I did nothing Wednesday.
Wednesday NIGHT, however, I featured at the Bowery Poetry Club again, but this time for Page Meets Stage. I was co-featuring with the great
Kevin Young, who has been publishing really thick books of poetry and winning awards for his trouble since 1993.
While I, according to Omar, clearly won the battle of the wavy hair, Page Meets Stage isn’t a contest or a slam. Even if it were, the math wouldn’t add up: Kevin Young gets paid thousands of dollars to show up and read poems. He stayed at a hotel in the middle of the city that was probably $250 a night and doesn’t bring merch to gigs because you can buy his books at any major bookstore. He can’t not get published.
I had to wake up this morning and put a screen on a guy’s computer so he could look at his porn uninterrupted. I don’t care how well you read a poem…Kevin Young wins that contest every day.
When I
interviewed jazz great Stefon Harris earlier this year he talked about what he feels he’s really trying to do with his instrument: sing. A lot of what was going on that night was like that: two cats pacing each other with words, interpreting the same people and issues and values, but differently, but not. I would do a poem about mothers and he would fire off a poem about family. At the end of the first set I was like, “Don’t stop us! We’re killing it up here! We’re going places, man!” I felt like we were storming something, but I’m not sure what.
October 25, Bowery Poetry Club
Page Meets Stage w/ Kevin Young, NY, NY
Whuppins
What the Black Poets Will Kill Me for Telling You
The Organist
To the High School Thug That Broke into His English Teacher's Car
How to Make a Crackhead
Aunties (by Kevin Young)
When Your White Friend Says “Nigger” by Accident
Mating Season
6 in the Morning
Kevin Young and I are the same age, and we write about many of the same things. Some people say there are moments when my tone hits right down the middle between us. I am glad to say that this is not by design - it’s just how I write - though he was influential for me in one key way that I did mention onstage:
There was a period of time when I was at a crossroads with my work as a black artist, when I had to decide if I would do what was clearly black work or not. Anyhow, I came across Kevin’s work and I said, “Now THAT’S how you approach blackness in poetry. He’s got the balance.” I didn’t cop his style or anything, but he made it okay in my mind to approach the subject matter of blackness unapologetically again, and really work to find a way to satisfy my art and myself. I forget how many years ago that was, but I’m glad it happened, and that was Kevin Young’s contribution to my development. It’s significant. There are a LOT of poems I would never have written going the other way, and none of the ones I would have written would have put me on stage with someone like Kevin Young now. So he was a real touchstone for me and it was more than an honor to be able to say that in front of him, to him.
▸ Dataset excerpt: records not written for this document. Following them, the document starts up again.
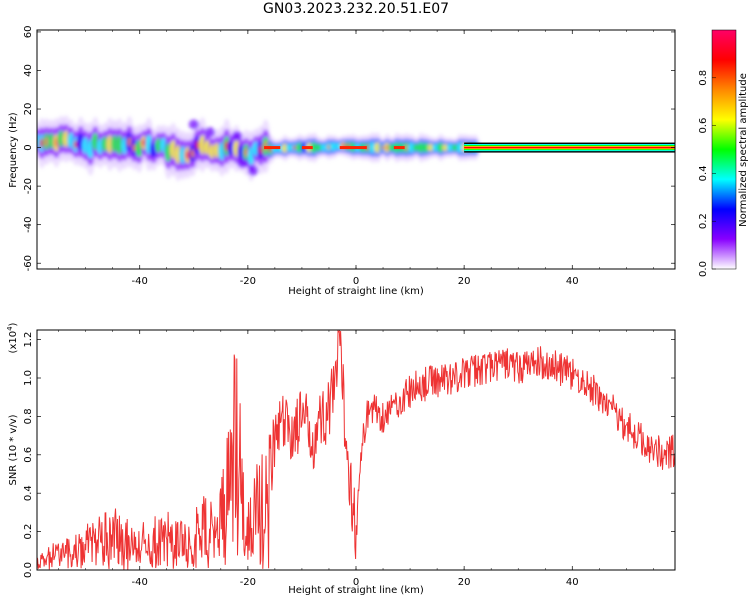 The height and width of the screenshot is (600, 750). I want to click on spectrogram-y-tick-label: -60, so click(28, 263).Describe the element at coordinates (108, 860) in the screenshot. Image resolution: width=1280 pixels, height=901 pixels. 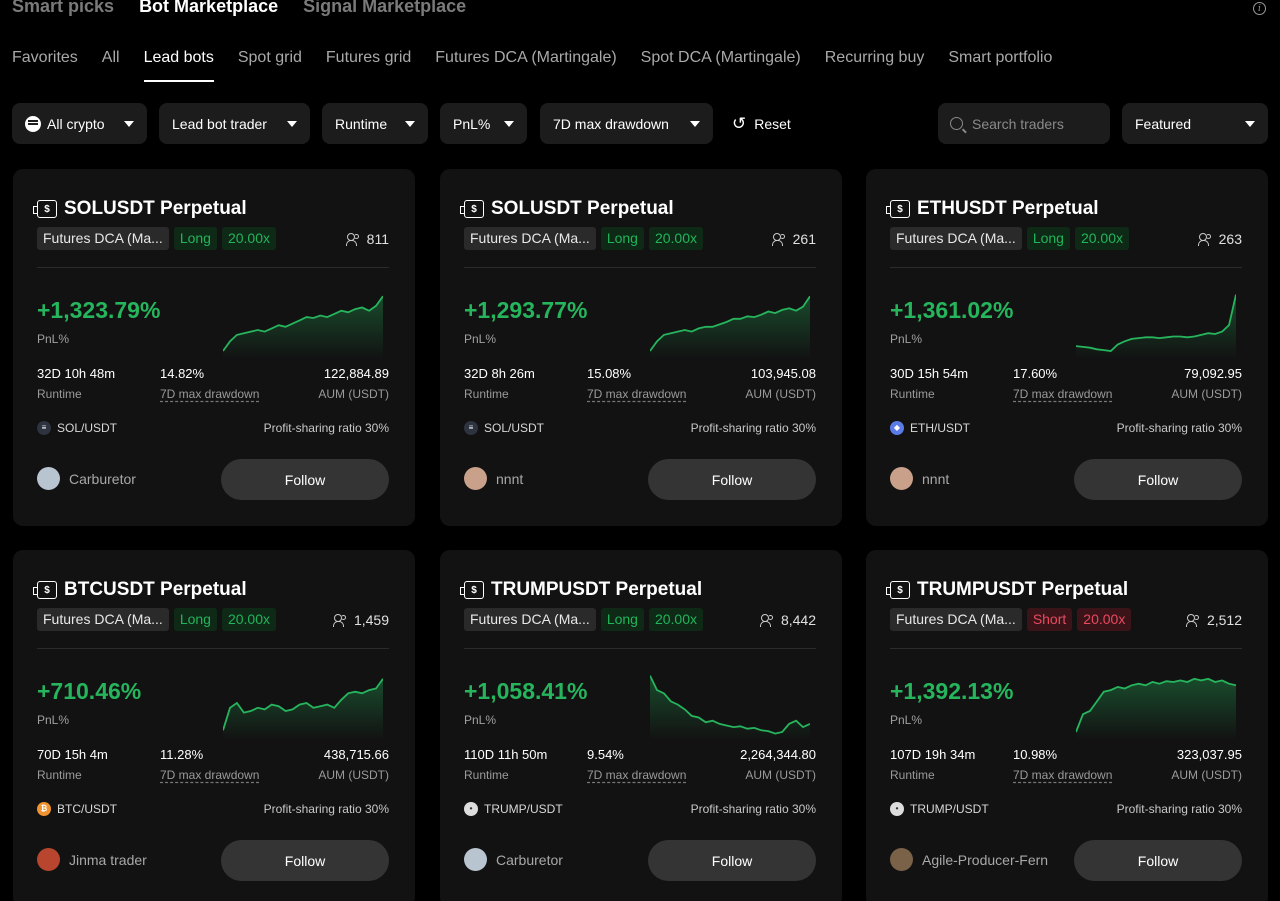
I see `trader-name: Jinma trader` at that location.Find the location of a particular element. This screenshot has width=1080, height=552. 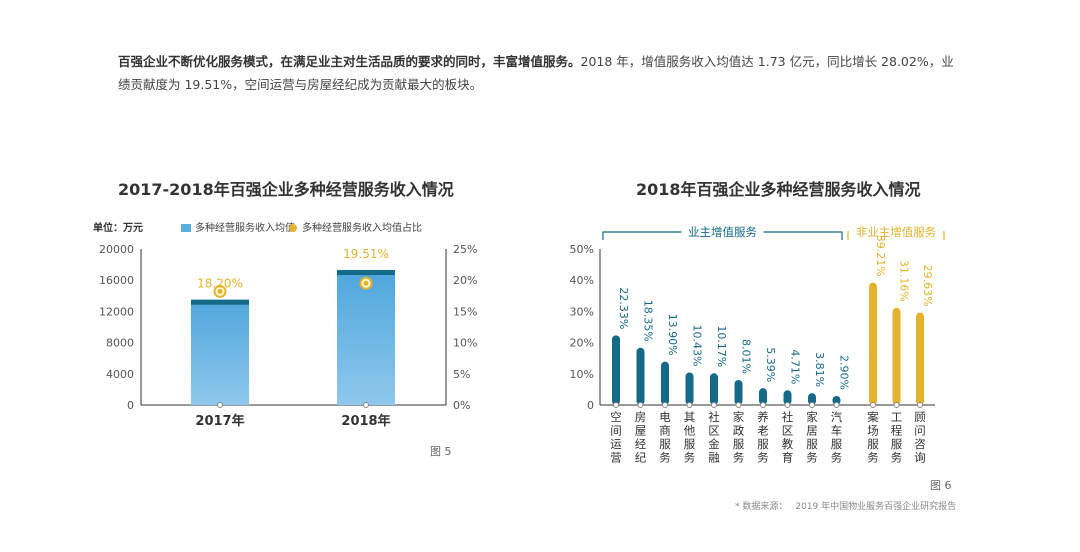

left-y-tick-label: 16000 is located at coordinates (116, 280).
Signing books for each other. We're fans!
I opened the first set, and I opted for “Whuppins”. My second one was a new piece, “What the Black Poets Will Kill Me for Telling You.” I made a point to mention that it wasn’t about all black poets…just the good ones. Once that kid glove was off, we were doing what he wrote in an email to Taylor he hoped would happen: we had a cuttin’ session.
Poem after poem after poem…goodness. He read so many of my favorites. I was nailing my performance voice. We were both in the zone, man.
We could NOT keep a straight face after the show for this shot.
During the second set Kevin read one of my poems - “How To Make a Juke Joint” - out of
Watering Hole: Juke Joint Poems. I figured that whatever poem he picked of mine to read it would come out of that book. It really is the singular best book I’ve ever done so far, and it hits right down the middle of the kind of thing we both like to write about: black folks doing black things. Case in point, I performed his poem “Aunties”.
Click to view
I made a joke that white folks call them “aunts”. Kevin corrected me comically by changing the pronunciation to “ants”. We did this kind of thing the whole time, out loud and with our poems: digging.
He read out of his manuscript for his new book, and I can’t believe I didn’t ask him to take a look at it. What does he cut out of his poems, and why? Are they the same things I would cut? Smacking my head now. he emailed me back and said it was a second galley pass. So I guess I wasn't missing out on the WHOLE enchilada, but STILL.
Louise put together a new chapbook for me specifically for this gig called The New Black. It’s short, but it’s punchy, son. By the end of the show I had read the whole thing, which was my intention. It is exactly what it sounds like. I sold a lot of copies of it to a discerning audience. I am happy.
Hanging out afterward eating and talking shit was awesome. We talked a little about what I was doing and wanted to do. Families. Other poets. Magnifique. When we parted he jokingly said, “I feel like I’ve known you all my life.” Exactly.
This pairing was Cristin O’Keefe Aptowicz’s idea well over a year ago and Taylor Mali’s tenacity made it a reality. I am indebted to them both beyond words.
I don't have a pic with Taylor because he charges $100 a snap. WhatEVER.